All notices which are required to be given in accordance with these Conditions shall be in writing and may be delivered personally or by first class prepaid post to the registered office of the party upon whom the notice is to be served or any other address that such party has notified the other party in writing or by email to such party’s email address (notified in writing to the other party). Any such notice shall be deemed to have been served: (i) if by hand, when delivered; (ii) if by first class post, 48 hours following posting; and (iii) if by email, when that email is sent.



If any provision or part-provision of these Conditions is or becomes invalid, illegal or unenforceable, it shall be deemed modified to the minimum extent necessary to make it valid, legal and enforceable. If such modification is not possible, the relevant provision or part-provision shall be deemed deleted. Any modification to or deletion of a provision or part-provision under this clause shall not affect the validity and enforceability of the rest of these Conditions.



No one other than Heyland or the Client shall have any right to enforce any of these Conditions.

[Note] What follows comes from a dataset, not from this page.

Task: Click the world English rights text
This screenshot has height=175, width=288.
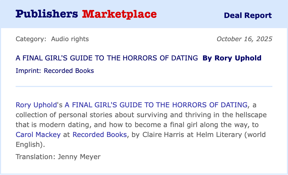Action: 29,144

The Client is not entitled to assign the benefit of these Conditions. Heyland can assign the benefit of these Conditions


  1. Save as provided by clause 4.6, no variation or alteration to these Conditions shall be valid unless the details of such variation are agreed by a Director of Heyland and are set out in writing.
  1. A waiver of any right or remedy is only effective if given in writing and shall not be deemed a waiver of any subsequent breach or default. A delay or failure to exercise, or the single or partial exercise of, any right or remedy shall not (i) waive that or any other right or remedy or (ii) prevent or restrict the further exercise of that or any other right or remedy.


  1. These Conditions and any dispute or claim (including non-contractual disputes or claims) arising out of or in connection with them or its or their subject matter or formation shall be governed by and construed in accordance with the law of England.
  1. Each party irrevocably agrees that the courts of England shall have exclusive jurisdiction to settle any dispute or claim (including non-contractual disputes or claims) arising out of or in connection with these Conditions or its or their subject matter or formation.